→ Assignment: Among the entries below, extract exactly the lines that run from the one with "Task: Click the orange 150 AQI marker" through the one with "The width and height of the screenshot is (1190, 919).", both ends included.
(Information provided)
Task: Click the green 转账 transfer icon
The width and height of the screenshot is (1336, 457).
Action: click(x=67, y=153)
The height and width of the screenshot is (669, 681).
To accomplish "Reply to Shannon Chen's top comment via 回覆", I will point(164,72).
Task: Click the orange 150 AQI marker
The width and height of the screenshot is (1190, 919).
(End Information provided)
(Information provided)
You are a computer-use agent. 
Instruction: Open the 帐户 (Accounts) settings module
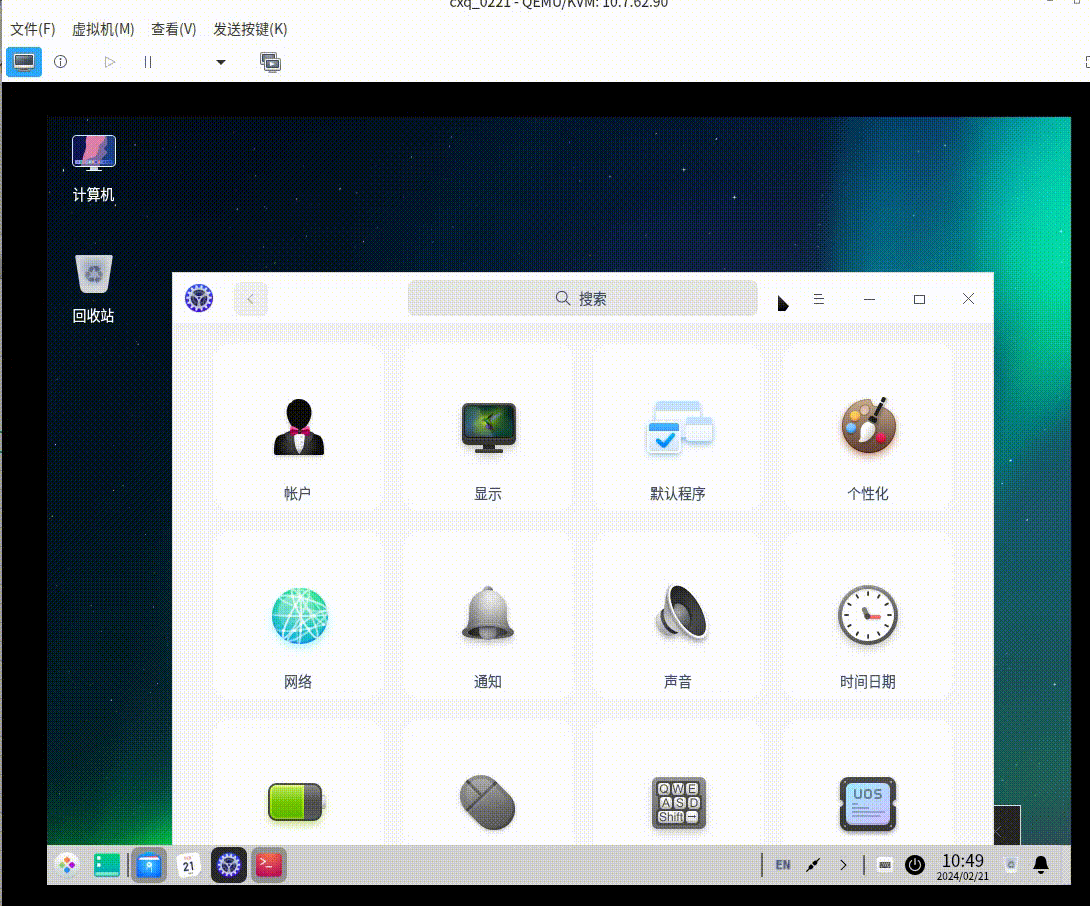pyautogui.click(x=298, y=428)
(End Information provided)
(Information provided)
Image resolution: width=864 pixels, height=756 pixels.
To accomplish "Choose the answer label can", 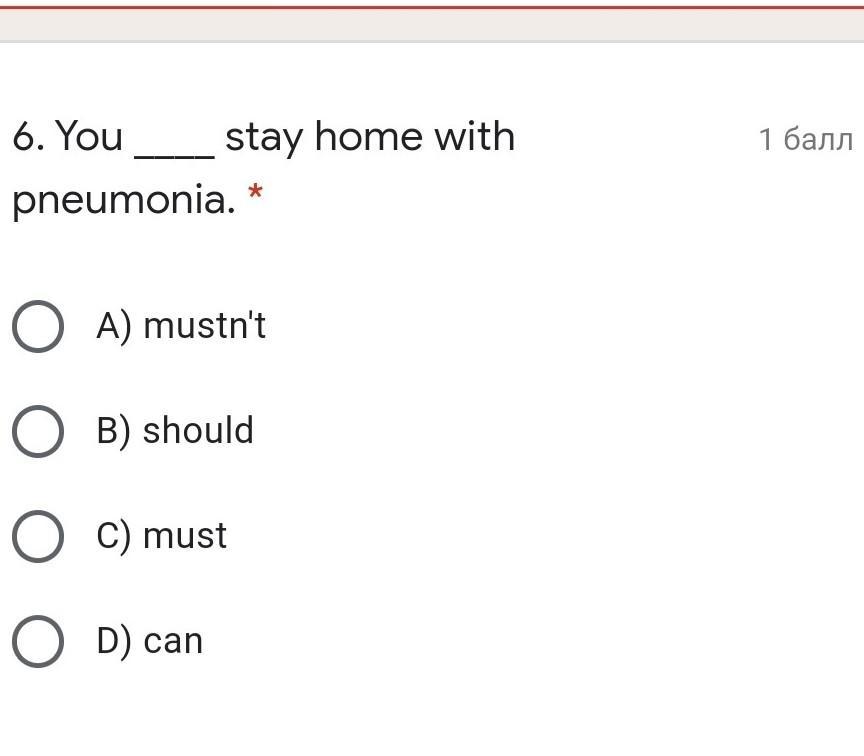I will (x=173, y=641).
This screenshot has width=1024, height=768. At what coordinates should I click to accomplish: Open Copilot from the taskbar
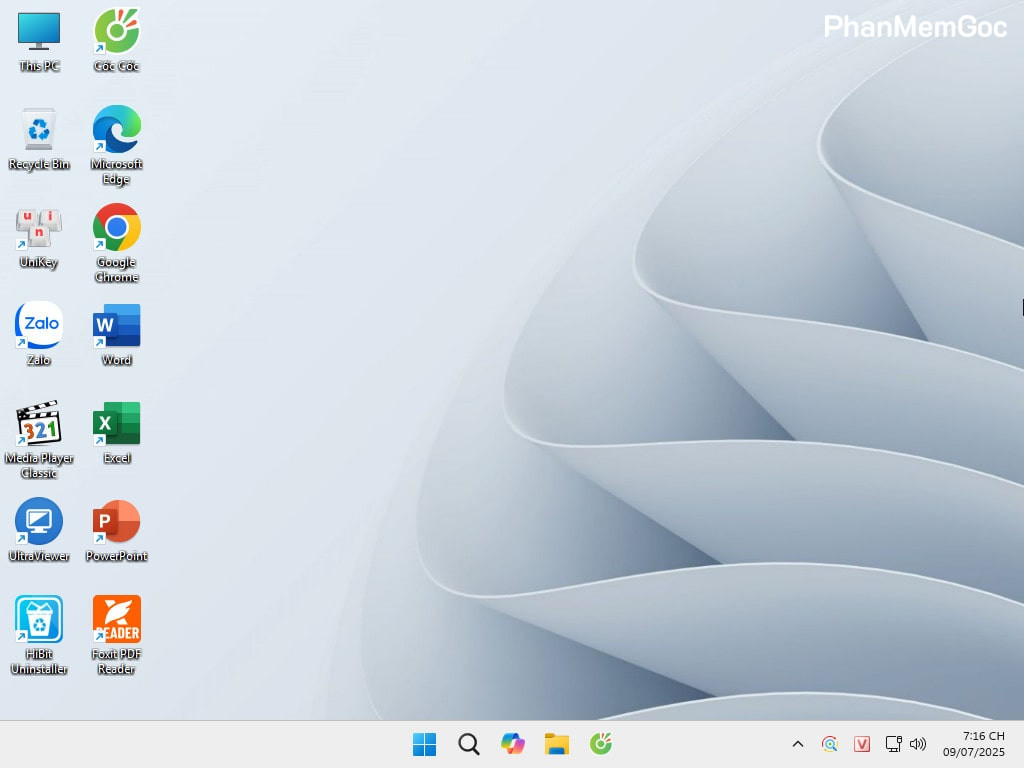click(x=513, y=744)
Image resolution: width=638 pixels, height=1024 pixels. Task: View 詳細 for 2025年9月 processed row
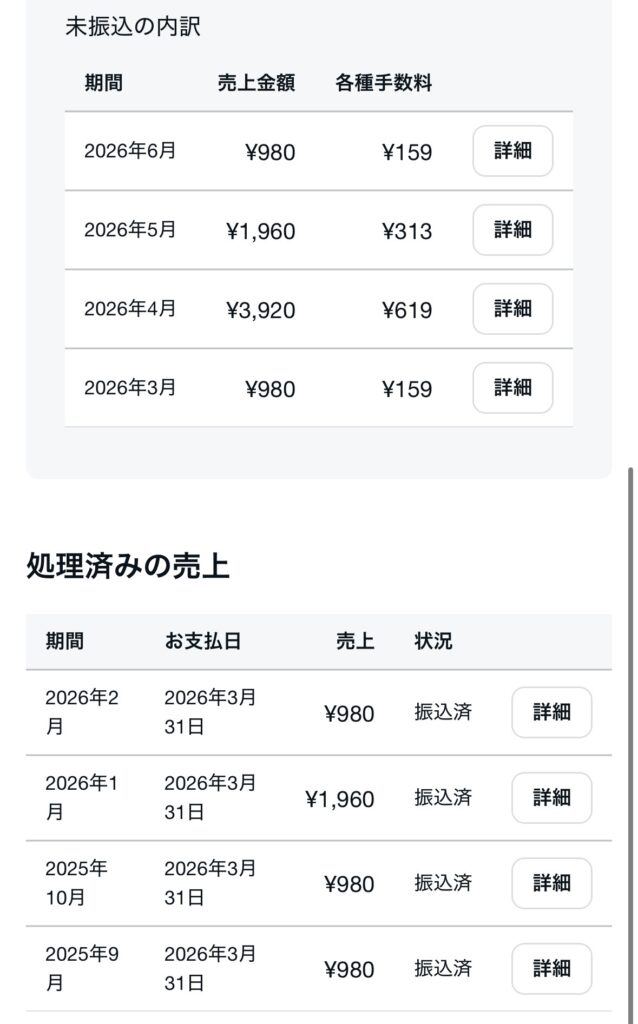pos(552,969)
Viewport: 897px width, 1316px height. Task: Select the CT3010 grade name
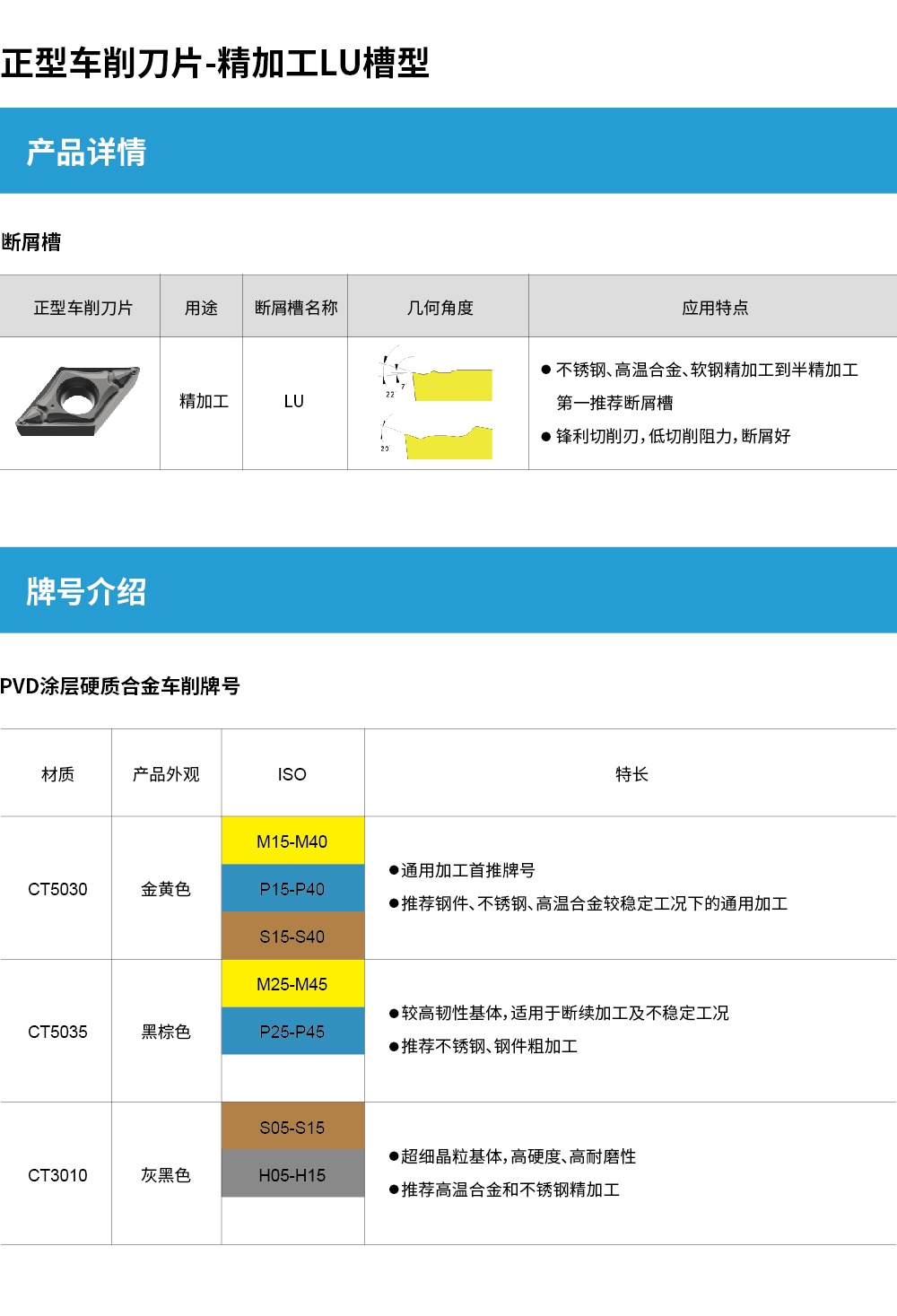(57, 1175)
(End Information provided)
→ Your solution:
Task: Click the orange 150 AQI marker
The width and height of the screenshot is (1190, 919).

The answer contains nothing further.